BEGIN SOURCE RECORDS

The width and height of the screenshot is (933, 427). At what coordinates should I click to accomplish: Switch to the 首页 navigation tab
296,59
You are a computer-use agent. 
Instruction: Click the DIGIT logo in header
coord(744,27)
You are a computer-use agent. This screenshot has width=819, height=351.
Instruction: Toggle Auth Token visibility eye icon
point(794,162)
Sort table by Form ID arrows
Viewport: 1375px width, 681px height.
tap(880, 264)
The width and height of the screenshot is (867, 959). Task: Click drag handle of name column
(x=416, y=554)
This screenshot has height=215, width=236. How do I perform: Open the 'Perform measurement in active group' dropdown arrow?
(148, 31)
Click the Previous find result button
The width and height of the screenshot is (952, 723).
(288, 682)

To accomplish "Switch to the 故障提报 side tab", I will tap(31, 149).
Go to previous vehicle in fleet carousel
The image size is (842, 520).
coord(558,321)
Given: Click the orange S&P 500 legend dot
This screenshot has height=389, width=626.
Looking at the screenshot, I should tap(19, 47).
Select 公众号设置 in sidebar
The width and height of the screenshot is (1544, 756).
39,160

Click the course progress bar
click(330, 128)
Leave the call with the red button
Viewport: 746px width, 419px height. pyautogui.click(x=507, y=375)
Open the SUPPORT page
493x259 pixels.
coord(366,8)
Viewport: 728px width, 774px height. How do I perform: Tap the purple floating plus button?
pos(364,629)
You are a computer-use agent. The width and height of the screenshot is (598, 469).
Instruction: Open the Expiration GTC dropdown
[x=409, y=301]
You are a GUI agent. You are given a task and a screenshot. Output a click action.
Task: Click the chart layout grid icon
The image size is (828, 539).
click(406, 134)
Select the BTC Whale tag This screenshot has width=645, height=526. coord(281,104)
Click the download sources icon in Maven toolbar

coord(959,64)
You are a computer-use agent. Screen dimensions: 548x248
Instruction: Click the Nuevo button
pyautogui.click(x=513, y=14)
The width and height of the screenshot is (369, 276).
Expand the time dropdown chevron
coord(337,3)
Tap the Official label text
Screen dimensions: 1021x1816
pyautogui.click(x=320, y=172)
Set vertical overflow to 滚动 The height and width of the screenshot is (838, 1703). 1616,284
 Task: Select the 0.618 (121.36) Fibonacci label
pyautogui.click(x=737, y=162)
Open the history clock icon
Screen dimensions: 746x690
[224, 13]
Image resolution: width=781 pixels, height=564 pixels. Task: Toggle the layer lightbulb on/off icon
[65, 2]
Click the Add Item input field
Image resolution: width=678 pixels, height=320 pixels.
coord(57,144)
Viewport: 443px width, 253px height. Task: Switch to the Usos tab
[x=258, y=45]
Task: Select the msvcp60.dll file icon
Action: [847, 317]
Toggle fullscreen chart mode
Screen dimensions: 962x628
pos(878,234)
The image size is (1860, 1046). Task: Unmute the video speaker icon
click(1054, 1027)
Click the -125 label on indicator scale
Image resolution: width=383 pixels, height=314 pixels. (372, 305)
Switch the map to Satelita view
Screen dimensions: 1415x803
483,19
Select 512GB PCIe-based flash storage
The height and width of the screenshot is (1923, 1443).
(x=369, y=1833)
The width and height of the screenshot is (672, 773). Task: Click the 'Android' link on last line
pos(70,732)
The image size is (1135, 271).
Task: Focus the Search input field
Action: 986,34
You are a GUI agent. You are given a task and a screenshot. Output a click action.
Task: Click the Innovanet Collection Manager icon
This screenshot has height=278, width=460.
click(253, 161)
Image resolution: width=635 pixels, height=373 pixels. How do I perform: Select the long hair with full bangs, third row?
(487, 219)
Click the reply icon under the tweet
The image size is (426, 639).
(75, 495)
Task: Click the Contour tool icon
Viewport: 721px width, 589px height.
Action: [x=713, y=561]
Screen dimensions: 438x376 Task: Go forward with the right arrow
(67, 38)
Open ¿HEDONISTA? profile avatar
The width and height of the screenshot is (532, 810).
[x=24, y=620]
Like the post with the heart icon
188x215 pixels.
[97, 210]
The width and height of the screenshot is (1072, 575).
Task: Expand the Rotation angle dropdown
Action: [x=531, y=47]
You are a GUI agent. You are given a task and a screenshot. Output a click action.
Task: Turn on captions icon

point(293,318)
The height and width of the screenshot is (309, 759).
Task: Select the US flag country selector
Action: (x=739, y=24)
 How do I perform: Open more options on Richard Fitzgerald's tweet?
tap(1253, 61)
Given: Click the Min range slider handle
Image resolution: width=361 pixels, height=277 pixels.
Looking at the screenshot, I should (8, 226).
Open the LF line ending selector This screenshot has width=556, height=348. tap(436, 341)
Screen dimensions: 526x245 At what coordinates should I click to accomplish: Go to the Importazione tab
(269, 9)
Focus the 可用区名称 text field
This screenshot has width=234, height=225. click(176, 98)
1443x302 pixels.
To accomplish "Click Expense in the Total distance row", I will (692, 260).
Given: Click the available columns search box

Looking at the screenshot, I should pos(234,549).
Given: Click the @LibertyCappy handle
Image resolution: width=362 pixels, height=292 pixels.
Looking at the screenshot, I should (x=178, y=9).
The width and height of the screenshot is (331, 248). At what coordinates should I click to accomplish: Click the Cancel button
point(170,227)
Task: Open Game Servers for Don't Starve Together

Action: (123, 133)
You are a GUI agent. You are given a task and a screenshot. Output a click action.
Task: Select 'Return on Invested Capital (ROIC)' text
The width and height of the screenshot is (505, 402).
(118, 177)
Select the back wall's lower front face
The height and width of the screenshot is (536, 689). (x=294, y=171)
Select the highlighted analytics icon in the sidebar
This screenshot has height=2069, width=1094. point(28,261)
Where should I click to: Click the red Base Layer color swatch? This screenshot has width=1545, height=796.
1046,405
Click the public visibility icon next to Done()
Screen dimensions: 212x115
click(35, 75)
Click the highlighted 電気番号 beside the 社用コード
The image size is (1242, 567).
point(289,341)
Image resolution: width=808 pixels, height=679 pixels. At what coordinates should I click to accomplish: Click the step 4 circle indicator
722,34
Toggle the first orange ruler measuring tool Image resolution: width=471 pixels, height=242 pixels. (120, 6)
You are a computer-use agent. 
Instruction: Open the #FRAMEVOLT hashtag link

END SOURCE RECORDS

Which lines hold the word "orange"? Return all of them from the records above.

WRITTEN RESPONSE:
Given: Click the orange S&P 500 legend dot
Toggle the first orange ruler measuring tool Image resolution: width=471 pixels, height=242 pixels. (120, 6)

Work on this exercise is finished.